1. Introduction
Genes are the building blocks of heredity. They are passed down through the generations. They contain deoxyribonucleic acid (DNA), which includes protein-making instructions. A mutation is a change in one or more genes that happens on a regular basis. The mutation changes the gene's instructions for making a protein, leading it to either not work properly or not exist at all. This can lead to a genetic disorder, which is a serious illness. One or both parents can pass on a genetic mutation to their children. Everybody is susceptible to mutation at some point in their lives [1]. There are illnesses caused by mutations inherited from the parents at birth. Congenital mutations in a gene or a combination of genes that appear at different times in life might cause other disorders. A mutation of this type may occur at random or as a result of environmental factors [2].
1.1. Multifactor Genetic Disorder
These disorders are caused by mutations in numerous genes, and they are typically the consequence of a complex interplay of environmental and nutritional factors. It is sometimes referred to as a complicated or polygenic disease [3]. Cancer, diabetes, and Alzheimer's disease can all be linked to a multifactor genetic condition.

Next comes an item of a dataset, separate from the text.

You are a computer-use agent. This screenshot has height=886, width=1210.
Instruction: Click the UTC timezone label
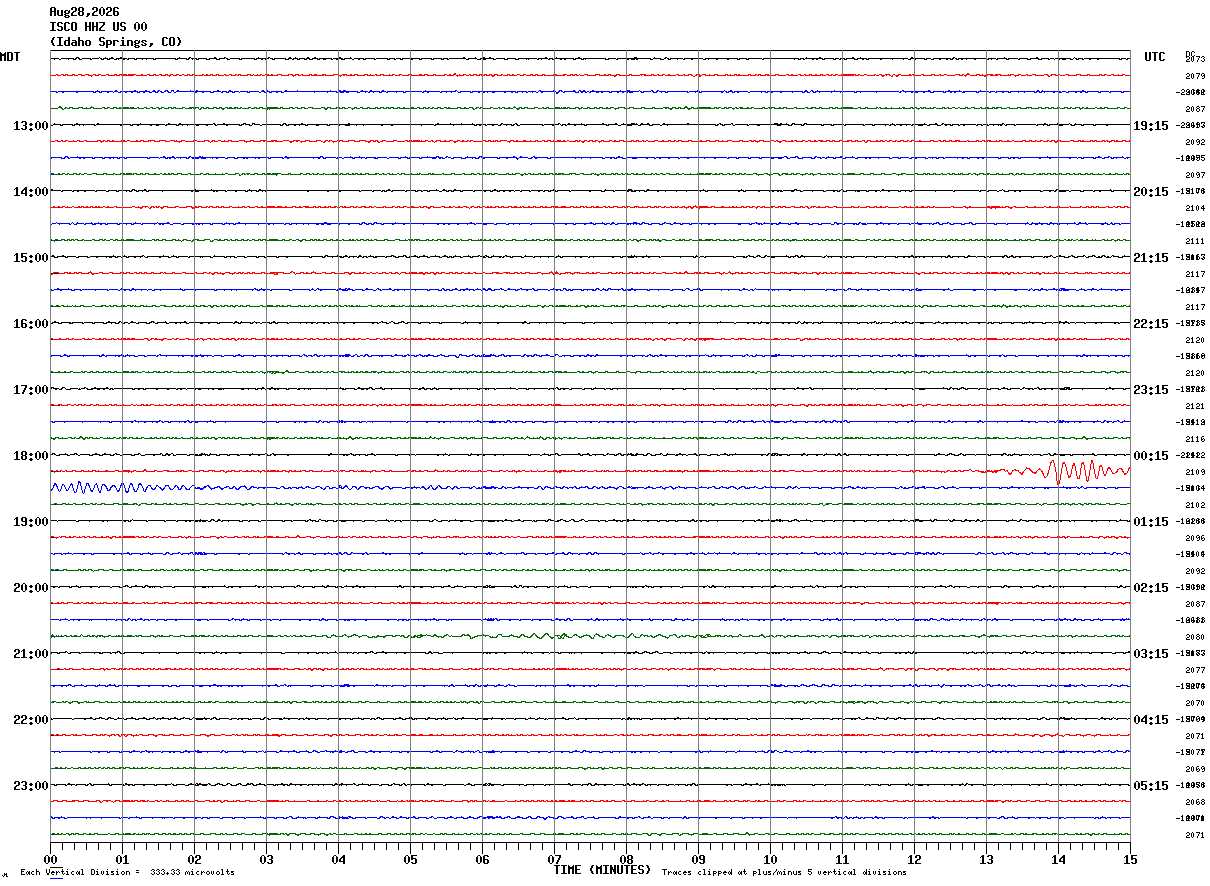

1.2. Mitochondrial Genetic Disorder
It is associated with mutations in the mitochondrial nonnuclear DNA. Each mitochondrial genome contains 5 to 10 circular DNA segments. During fertilization, they maintain their organelles as eggs. As a result, this condition is always inherited from the mother [3]. The mitochondrial genetic condition causes mitochondrial encephalopathy, lactic acidosis, stroke-like events, and eye damage. “Every year, about 140 million toddlers are born throughout the world, with ten million of these toddlers being born with a severe birth defect of genetic or partially genetic origin, many of which are identified late,” said Linguraru.

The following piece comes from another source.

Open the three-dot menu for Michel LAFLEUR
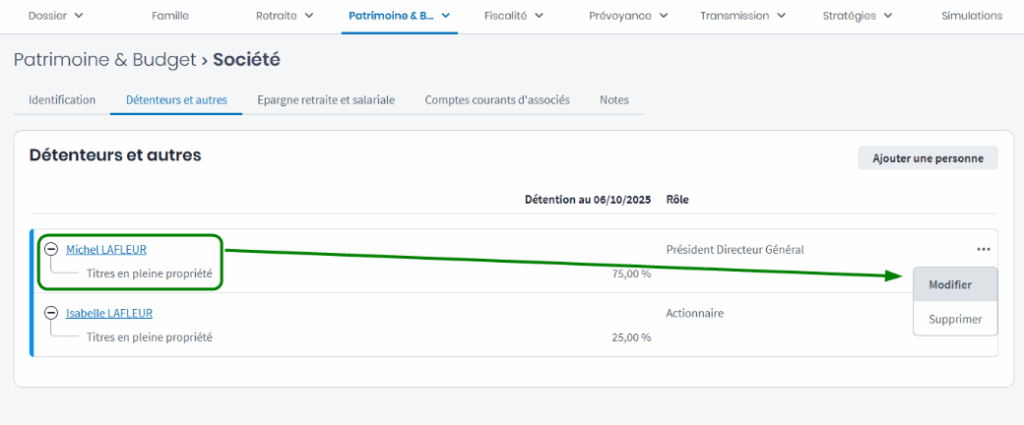 click(984, 249)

The genetic disease prediction challenge was first handled as a two-class classification issue for machine learning research, with a classification model consisting of true and false training data. Decision trees, K-NN, naïve Bayesian classifier, and binary SVM classifier were employed [4]. Positive training samples in binary classification systems contain genes associated with known illnesses, whereas negative samples do not. Machine learning technology may be used to detect the presence of a genetic condition utilizing a facial photograph taken at a point of care, such as a pediatric office, maternity ward, or general practitioner clinic, as well as the 'patient's medical history [5].
The major contributions of this study are given below:
Proposed a IoMT-based machine learning model to predict mitochondrial and multifactorial genetic disorders.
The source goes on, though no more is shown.